The successor of SurroundView is AMD Eyefinity.

===PowerXpress===
Available on mainstream mobile IGP chipsets (AMD M780G and M690), the PowerXpress technology allows seamless switching from integrated graphics (IGP) to discrete graphics on notebooks when the notebook is connected to the AC power supply for better 3D rendering capabilities, and vice versa when disconnected from the power supply to increase battery life. The process does not require a system reboot as in the past and some current notebook implementations, and it features a UI within the driver which can profile applications to run on specified GPUs. In addition to that, later GPU models feature an Ultra Low Power Saving (ULPS) state that completely disables the discrete GPU when not in use, thus further saving power. However this feature proved to be buggy when inappropriate drivers are installed.
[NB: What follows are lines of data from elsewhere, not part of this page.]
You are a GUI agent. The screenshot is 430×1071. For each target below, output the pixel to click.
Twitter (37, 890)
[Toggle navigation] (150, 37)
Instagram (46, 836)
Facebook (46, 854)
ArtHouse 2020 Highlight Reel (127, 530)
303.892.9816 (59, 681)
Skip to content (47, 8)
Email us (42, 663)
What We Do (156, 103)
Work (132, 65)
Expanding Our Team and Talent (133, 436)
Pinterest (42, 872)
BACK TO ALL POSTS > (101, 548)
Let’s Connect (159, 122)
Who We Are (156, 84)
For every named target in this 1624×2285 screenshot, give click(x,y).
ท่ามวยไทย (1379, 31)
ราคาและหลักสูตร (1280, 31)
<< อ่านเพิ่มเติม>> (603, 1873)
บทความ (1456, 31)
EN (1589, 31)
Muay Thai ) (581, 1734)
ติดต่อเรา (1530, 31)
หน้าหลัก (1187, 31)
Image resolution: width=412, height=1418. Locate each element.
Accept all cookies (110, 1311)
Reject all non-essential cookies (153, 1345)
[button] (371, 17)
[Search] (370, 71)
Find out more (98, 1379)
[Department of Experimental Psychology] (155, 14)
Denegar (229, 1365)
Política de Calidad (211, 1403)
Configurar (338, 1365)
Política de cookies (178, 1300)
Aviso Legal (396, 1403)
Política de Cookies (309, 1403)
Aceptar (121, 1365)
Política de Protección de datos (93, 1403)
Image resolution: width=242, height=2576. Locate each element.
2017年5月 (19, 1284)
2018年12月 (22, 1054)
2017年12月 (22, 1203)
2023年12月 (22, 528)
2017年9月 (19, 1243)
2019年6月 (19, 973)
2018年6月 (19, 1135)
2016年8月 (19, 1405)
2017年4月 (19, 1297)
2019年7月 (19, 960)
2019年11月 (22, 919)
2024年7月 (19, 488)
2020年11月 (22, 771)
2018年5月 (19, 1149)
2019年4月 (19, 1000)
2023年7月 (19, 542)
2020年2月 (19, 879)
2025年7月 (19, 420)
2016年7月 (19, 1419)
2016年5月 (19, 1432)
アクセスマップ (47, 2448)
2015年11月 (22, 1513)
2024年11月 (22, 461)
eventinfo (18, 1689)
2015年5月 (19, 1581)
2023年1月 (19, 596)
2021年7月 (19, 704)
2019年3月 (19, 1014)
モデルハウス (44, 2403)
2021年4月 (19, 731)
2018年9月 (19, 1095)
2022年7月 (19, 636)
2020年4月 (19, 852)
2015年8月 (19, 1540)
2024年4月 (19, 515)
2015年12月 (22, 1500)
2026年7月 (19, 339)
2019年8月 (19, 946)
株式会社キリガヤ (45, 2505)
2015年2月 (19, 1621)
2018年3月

Current Linux support of this feature may be complete since Catalyst 11.4 (fglrx driver 8.840 or newer) according to a Phoronix article. X.org currently does not support seamless graphic cards hot-switching without restarting the X server.

PowerXpress (Mobile)
| Mode | Plugged to AC power? | On-board IGP | discrete AXIOM/MXM GPU module(s) | Default PowerPlay power settings |
|---|---|---|---|---|
| AC Mode | Yes | Off | On | "Maximum performance" |
| DC Mode | No | On | Off | "Maximum battery life" |

The internal AMD technology name is PowerXpress
- PowerXpress v1 – v3.0, were branded by the same name, "PowerXpress"
- PowerXpress v4.0, the external name is rebranded as "Dynamic Switchable Graphics" (DSG).
- PowerXpress v5.0 - present, DSG is rebranded as "Enduro".